:: Extract to read ::
Less than a week later, on September 13, 2018, Grandmontagne moved to set aside the default judgment in the quiet-title action, asserting that he had not known about the default judgment. While that motion was pending, the criminal case proceeded to trial. Evidence of Grandmontagne's personal knowledge of the default judgment was admitted during the criminal trial, and the jury was asked to make a finding on that issue. Grandmontagne was convicted on both counts on September 18,2018. The jury specifically found that Grandmontagne was "aware[] that he did not have the right to enter or remain on [Brickey's] premises" and "knew the court had taken away his right to use the access road"; that Grandmontagne "intentionally damaged" Brickey's gate locks; and that Grandmontagne "had no right, nor reasonable ground to believe that he had such a right, to damage the property." Grandmontagne appealed the judgment of conviction, and we affirmed in State v. Grandmontagne, 304 Or.App. 724, 473 P.3d 151 (2020).

A month after the criminal trial, in late October 2018, the quiet-title court denied Grandmontagne's motion to set aside the default judgment. The court cited multiple considerations for the denial, including that Grandmontagne did not act with reasonable diligence in moving to set aside, that Grandmontagne's failure to appear was not excusable under the circumstances, and that Grandmontagne likely could not prevail on his easement claims on the merits. Grandmontagne did not pursue an appeal.

In August 2019, Grandmontagne filed this action against defendant. The operative complaint alleges two claims: (1) a claim for legal malpractice, based on defendant having failed to appear in the quiet-title action on Grandmontagne's behalf and having failed to adequately communicate with Grandmontagne at key points, including failing to notify Grandmontagne of the entry of a default judgment; and (2) a claim for deceit, based on defendant having falsely told Grandmontagne that he was representing him in the quiet-title action and having concealed key information from Grandmontagne, including that a default judgment had been entered. On the first claim, as damages, Grandmontagne sought $180,000 for, essentially, his loss of the right to use the northern access road, and another $25,000 for "embarrassment and humiliation" and defense costs in the criminal case, resulting from defendant's failure to notify him of the default judgment. On the second claim, as damages, Grandmontagne sought $197,000, on essentially the same two damages theories.

:: Your tasks ::
• a. Condense the paragraph in the court excerpt above that begins "A month after the criminal trial" into a brief bulleted list that keeps its main facts.
• b. From the court excerpt above, reproduce word for word the passage from "A month after" to "pursue an appeal.".

:: Provided material ::
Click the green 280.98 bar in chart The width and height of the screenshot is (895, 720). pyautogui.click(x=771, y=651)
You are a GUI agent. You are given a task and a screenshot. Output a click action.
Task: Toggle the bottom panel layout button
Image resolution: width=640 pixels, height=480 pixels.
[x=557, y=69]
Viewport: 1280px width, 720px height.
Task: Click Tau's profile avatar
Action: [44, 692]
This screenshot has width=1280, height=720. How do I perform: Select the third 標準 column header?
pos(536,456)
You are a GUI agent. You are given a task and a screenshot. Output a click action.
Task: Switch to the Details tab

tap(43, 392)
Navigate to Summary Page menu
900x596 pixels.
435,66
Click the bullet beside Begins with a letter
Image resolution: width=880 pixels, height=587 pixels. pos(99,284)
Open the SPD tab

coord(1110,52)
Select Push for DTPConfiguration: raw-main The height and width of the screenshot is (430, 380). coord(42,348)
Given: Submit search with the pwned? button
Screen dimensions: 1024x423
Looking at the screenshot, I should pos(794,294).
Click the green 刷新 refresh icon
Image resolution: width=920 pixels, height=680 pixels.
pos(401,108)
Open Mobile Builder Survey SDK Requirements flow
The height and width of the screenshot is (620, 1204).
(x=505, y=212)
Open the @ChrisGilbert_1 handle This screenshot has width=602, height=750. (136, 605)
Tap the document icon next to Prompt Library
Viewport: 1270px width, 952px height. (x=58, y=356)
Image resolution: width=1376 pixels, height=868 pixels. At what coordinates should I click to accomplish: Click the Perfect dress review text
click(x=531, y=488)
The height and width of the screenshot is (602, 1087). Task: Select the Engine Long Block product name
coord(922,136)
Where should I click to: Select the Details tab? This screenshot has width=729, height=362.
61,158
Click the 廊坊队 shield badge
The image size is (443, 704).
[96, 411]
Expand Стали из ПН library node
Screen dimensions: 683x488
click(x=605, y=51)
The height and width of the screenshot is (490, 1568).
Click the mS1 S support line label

:: Task results ::
• a.
- In late October 2018, a month after the criminal trial, the quiet-title court denied Grandmontagne's motion to set aside the default judgment.
- Reasons given for the denial included:
  - Grandmontagne did not act with reasonable diligence in moving to set aside.
  - His failure to appear was not excusable under the circumstances.
  - He likely could not prevail on his easement claims on the merits.
- Grandmontagne did not appeal.

• b.
A month after the criminal trial, in late October 2018, the quiet-title court denied Grandmontagne's motion to set aside the default judgment. The court cited multiple considerations for the denial, including that Grandmontagne did not act with reasonable diligence in moving to set aside, that Grandmontagne's failure to appear was not excusable under the circumstances, and that Grandmontagne likely could not prevail on his easement claims on the merits. Grandmontagne did not pursue an appeal.